Brescia neve: Io c’ero!

Avete presente la bufera di neve che ha investito la zona di Brescia il 28 dicembre scorso? Quando i bollettini di IsoRadio 103.3 Mhz raccomandavano a coloro che che erano diretti a Brescia da qualunque direzione (est od ovest che fosse) di uscire dalla A4 al primo casello utile e tornarsene a casa?
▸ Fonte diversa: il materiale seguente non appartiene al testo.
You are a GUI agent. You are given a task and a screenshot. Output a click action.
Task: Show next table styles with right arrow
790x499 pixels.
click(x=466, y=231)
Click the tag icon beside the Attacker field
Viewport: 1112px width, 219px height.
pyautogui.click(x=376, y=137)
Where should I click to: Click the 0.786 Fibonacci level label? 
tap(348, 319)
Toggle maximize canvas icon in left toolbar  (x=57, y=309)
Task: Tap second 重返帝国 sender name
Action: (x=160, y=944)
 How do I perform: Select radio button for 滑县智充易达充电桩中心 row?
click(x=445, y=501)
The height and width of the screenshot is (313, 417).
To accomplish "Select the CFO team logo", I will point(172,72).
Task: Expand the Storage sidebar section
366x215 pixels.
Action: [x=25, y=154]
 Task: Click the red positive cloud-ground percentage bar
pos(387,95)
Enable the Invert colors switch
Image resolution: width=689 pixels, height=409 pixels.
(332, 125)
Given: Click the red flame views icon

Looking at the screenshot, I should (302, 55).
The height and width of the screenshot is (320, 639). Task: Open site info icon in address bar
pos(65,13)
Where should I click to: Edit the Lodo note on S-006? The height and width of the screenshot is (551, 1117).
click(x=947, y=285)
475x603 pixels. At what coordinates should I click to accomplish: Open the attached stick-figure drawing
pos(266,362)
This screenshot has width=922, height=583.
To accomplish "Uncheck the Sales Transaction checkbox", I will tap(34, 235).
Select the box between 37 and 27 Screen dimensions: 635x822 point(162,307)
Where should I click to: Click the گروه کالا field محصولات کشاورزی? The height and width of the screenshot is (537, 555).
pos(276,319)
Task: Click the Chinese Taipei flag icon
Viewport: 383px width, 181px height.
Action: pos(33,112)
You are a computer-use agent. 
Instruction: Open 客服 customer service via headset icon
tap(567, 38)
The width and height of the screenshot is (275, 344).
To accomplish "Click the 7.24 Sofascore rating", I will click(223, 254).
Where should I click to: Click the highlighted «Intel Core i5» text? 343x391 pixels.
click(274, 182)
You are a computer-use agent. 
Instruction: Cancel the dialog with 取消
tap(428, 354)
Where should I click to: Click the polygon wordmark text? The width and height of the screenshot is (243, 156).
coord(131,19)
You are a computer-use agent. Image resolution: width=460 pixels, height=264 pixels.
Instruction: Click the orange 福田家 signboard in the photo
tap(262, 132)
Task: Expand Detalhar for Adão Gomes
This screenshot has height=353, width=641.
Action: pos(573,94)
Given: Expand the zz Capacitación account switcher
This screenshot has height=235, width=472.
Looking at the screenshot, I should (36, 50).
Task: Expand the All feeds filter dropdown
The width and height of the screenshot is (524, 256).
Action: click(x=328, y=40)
Ebbene… io c’ero!
Nel pomeriggio essendo diretto verso la Val Trompia (nord di Brescia) e ascoltando gli avvertimenti di IsoRadio (birbo io, come sempre…) mi sono fatto una interpretazione dei fatti con la conseguente conclusione: “Se tutti ubbidiscono agli appelli di tornarsene a casa, io che sto percorrendo la ‘Fiorenzuola’ trafiggo la A4 a Brescia Centro, la attraverso e ‘sgattaiolo’ verso Gardone V.T.”
Evidentemente l’Italia è un paese dove la madre dei ‘birbi’ è perennemente incinta… Uscita obbligatoria a Manerbio, consigliata a Pontevico, dove (per una volta che ascolto un consiglio) trovo un’unica uscita abilitata a pagamento automatizzato ed il solito imbranato che non sapeva come fare per pagare (cmq fateci caso, feritoie di tutte le misure, tasche di metallo che si aprono e si chiudiono e una voce metallica che ti assilla: “introdurre il biglietto, introdurre la tessera, introdurre la moneta, introdurre le banconote…) che aveva creato un fila paurosa di ‘birbi’ che suonavano i clackson con fare continuo; all’improvviso aprono il casello con dentro una figura dalle umane sembianze, svirgolo fuori dalla fila così velocemente che per poco non vengo imbarcato da un’auto condotta da un’altro ‘birbo’ che aveva visto la mia stessa cosa, pago velocemente mentre fuori , con molta calma, mi aspettava un’altra fila con un persorso di 40 km e andatura a passo d’uomo (devo dire che mi sono sentito baciato dalla fortuna perché il riscaldamento dell’auto non si è rotto in questo frangente).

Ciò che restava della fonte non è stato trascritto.